----- Document passage
It is always windy this time of year, but this wind does now invoke wonder. It is relentless and cruel. It shakes the trailer in which I sleep, bounces and thumps the solar panels on the roof. I feel that the whole vehicle will roll end over end like a tumbleweed.
The trailer holds, aside from some gaps reopening in the panels. But when I venture outside, I see the plastic of the greenhouse flapping, a pigeon caught by a hawk all wild rustling and wet-towel snaps. The wire cables that bound it have snapped like cheap string. Where the plastic meets the edges I can see growing rents. I run down to help my fellow gardeners save what we can.
The sanctuary is laid bare. I try to hold down the plastic sheets but they are sails billowing on stormy seas. The wind makes me stumble, breaking new sprouts underfoot. I cannot manage this disaster. Like the suddenly exposed plants, I can only try to endure the chilling, drying wind. Rounded hoops are this structure’s exposed ribs, the plants the unprotected organs.
We struggle, and somehow pin beneath stones and logs what covering survives.
Later, I learn from a seasoned gardener that this wind is beyond normal, even for spring. I had never seen him hopeless, but he kept saying, ‘I don’t know what to do. The weather is just so hard to predict now with everything changing.’
And so my little loss links with countless others, forming an asteroid striking the earth.
What happens when we dismantle our home one forest and lake at a time? There are already millions of climate refugees, and now the dragon tail end of our gluttony just tore off the covering from my little den. In the sky I see destruction as vast as the global winds that I cannot imagine. I want to stay in my sanctuary, but all sanctuaries are being uprooted.
----------
----- Extracted records
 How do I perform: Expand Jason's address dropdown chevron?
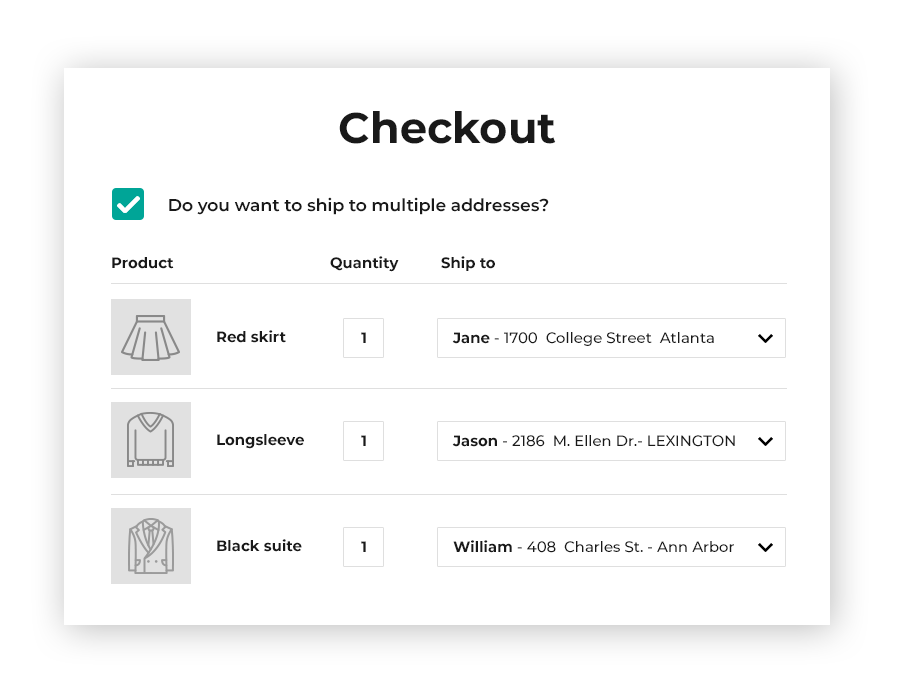click(x=765, y=441)
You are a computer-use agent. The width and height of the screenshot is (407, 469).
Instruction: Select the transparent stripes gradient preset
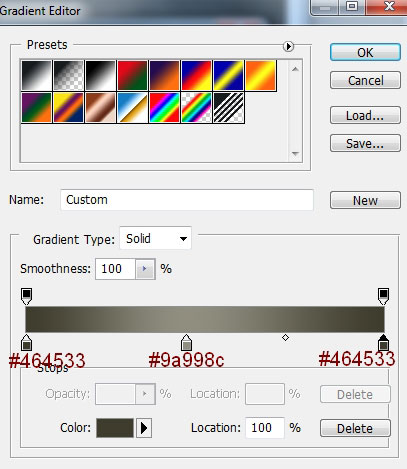click(228, 108)
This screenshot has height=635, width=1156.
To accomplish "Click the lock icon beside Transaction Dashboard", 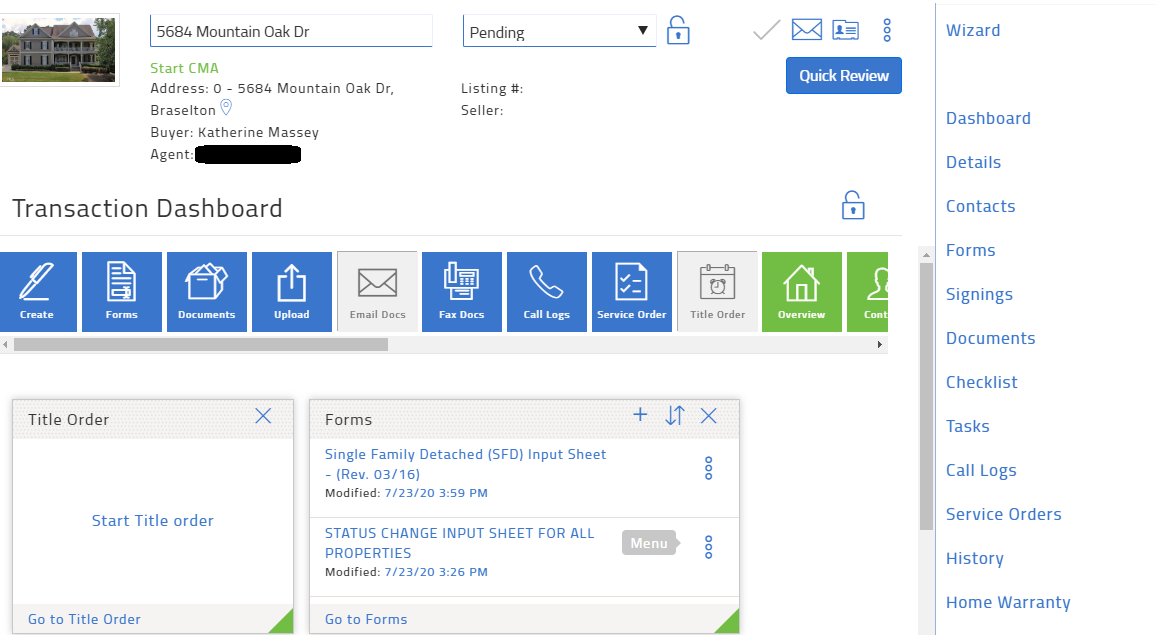I will pos(853,205).
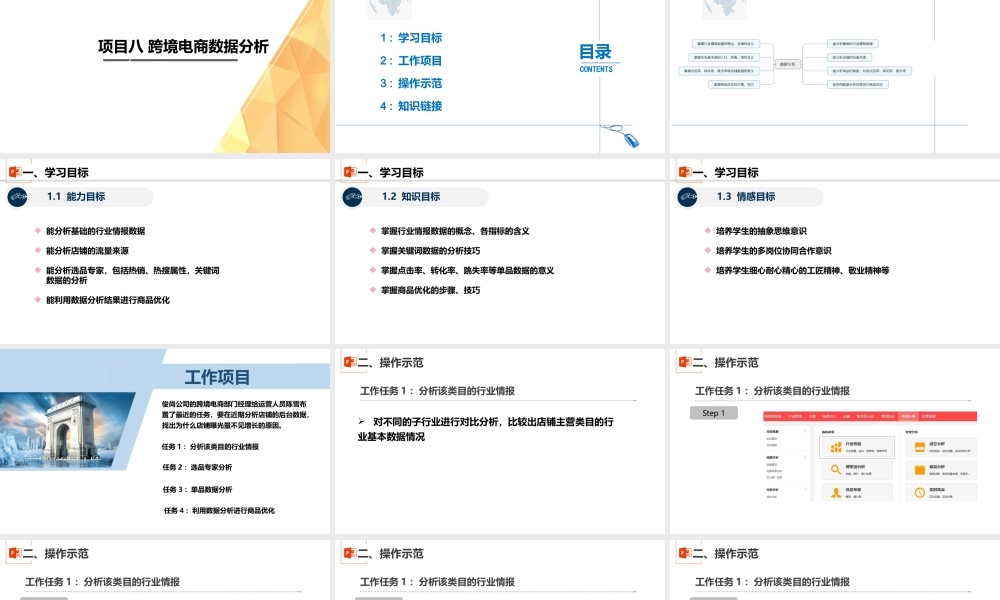Expand the central node of the mind map slide
Screen dimensions: 1000x600
790,65
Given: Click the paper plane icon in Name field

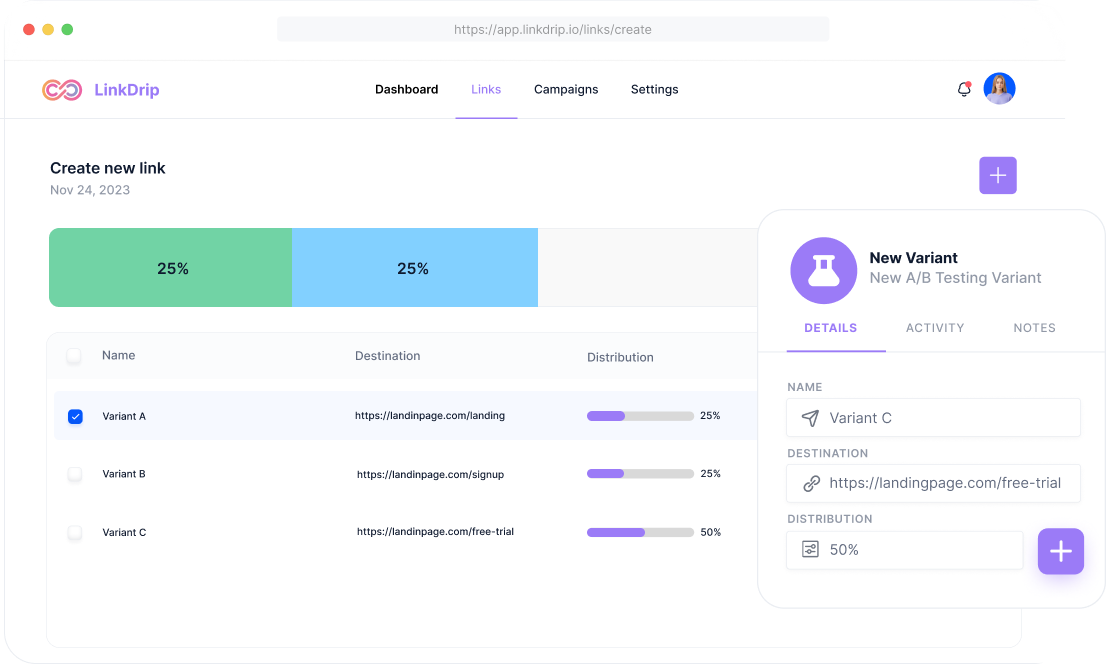Looking at the screenshot, I should pyautogui.click(x=810, y=418).
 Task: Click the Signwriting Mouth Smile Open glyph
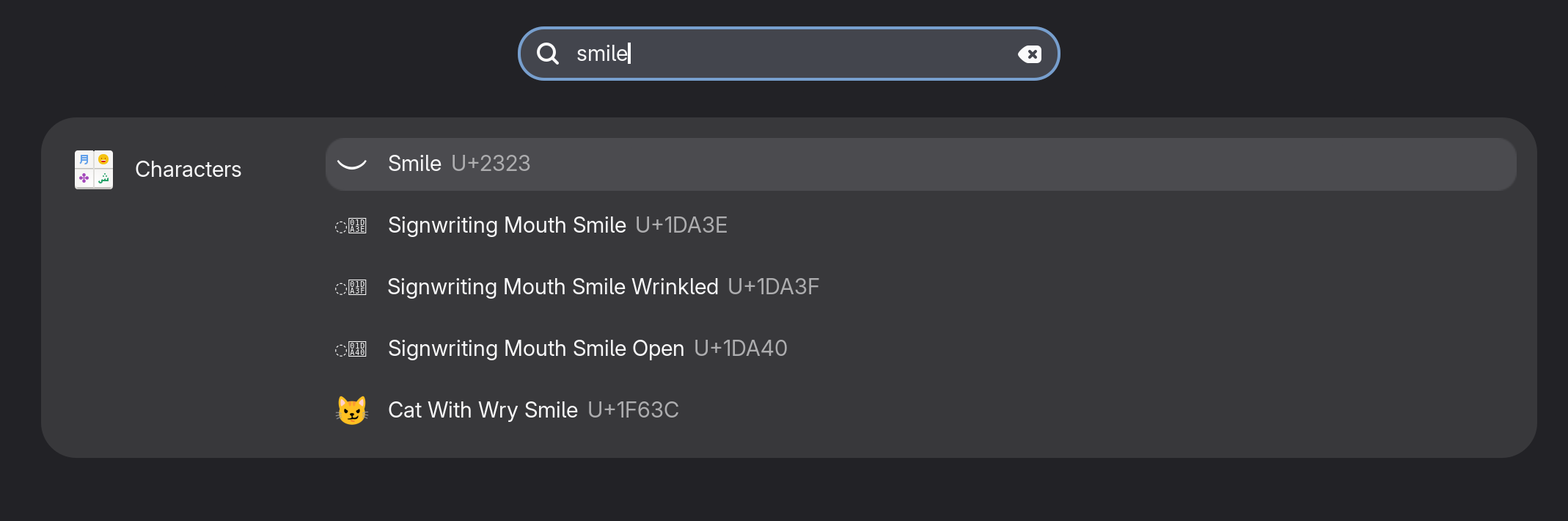pyautogui.click(x=351, y=349)
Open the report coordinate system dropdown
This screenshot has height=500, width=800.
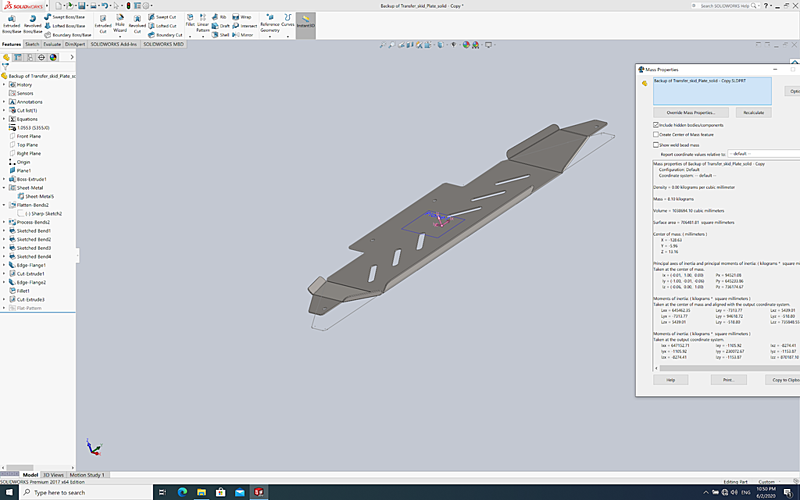pyautogui.click(x=760, y=154)
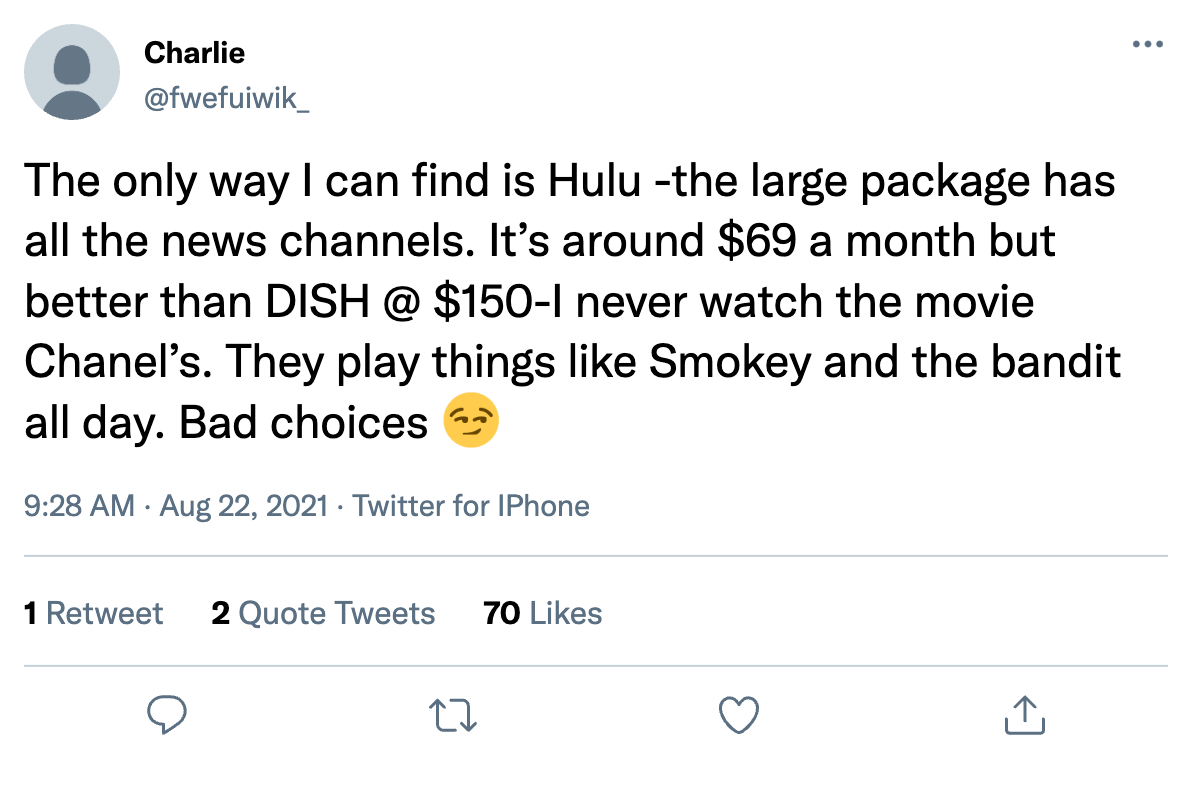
----------
» Required work
• a. Decide whether each statement below agrees with the windstorm passage, answering yes or no and quoting the deciding words of the passage: (i) The wind rolled the trailer over. (ii) The wire cables binding the greenhouse plastic broke. (iii) The seasoned gardener considered the wind normal for spring.
• b. Pick up the windstorm passage after its final sentence and carry it forward in the same voice.

» Answers to the problems
• a.
(i) No: "The trailer holds, aside from some gaps reopening in the panels."
(ii) Yes: "The wire cables that bound it have snapped like cheap string."
(iii) No: "this wind is beyond normal, even for spring."

• b.
Let me not trade sacred work for survival, marching in a suit of polyester armor with far too many others, our shared anxiety stealing any deep breaths we might hope for. Let me not pour caffeine fuel into my veins just so I may scream that I live as I burn like a torch. Don’t feed me steroid cabbages and chemical fruit flavors. That will kill the good creatures in my gut who help me digest food. Keep from me the shadows of concrete trees that keep the most successful the farthest from sensible soil. My river-nerves cannot tolerate the radiation from so much frantic distraction. There are so many people in those places, but I don’t know anyone.
I only value what I lose. Give me a home during my brief walk through this world.
If the wind isn’t too fierce, tomorrow morning we’ll go out and try to put the greenhouse cover back on. We’ve made repairs with strong tape. We’ve gotten new rope that’s stronger and more flexible than the wire we had used. It’s made of plastic, which we were trying to avoid because there’s no good way to recycle it. But gods willing, it should protect our greenhouse cover for another five years.
In the winter, I want to build a smaller shelter within our greenhouse so we can grow greens even while there’s snow outside. Next spring I would grow healing lavender in there. I’d offer a leaf to Divinity first before settling it on my tongue, if I’m allowed.
Hands in soil, seeds to fruit, sanctuary within chaos. I wish this for everyone, but I’m scared.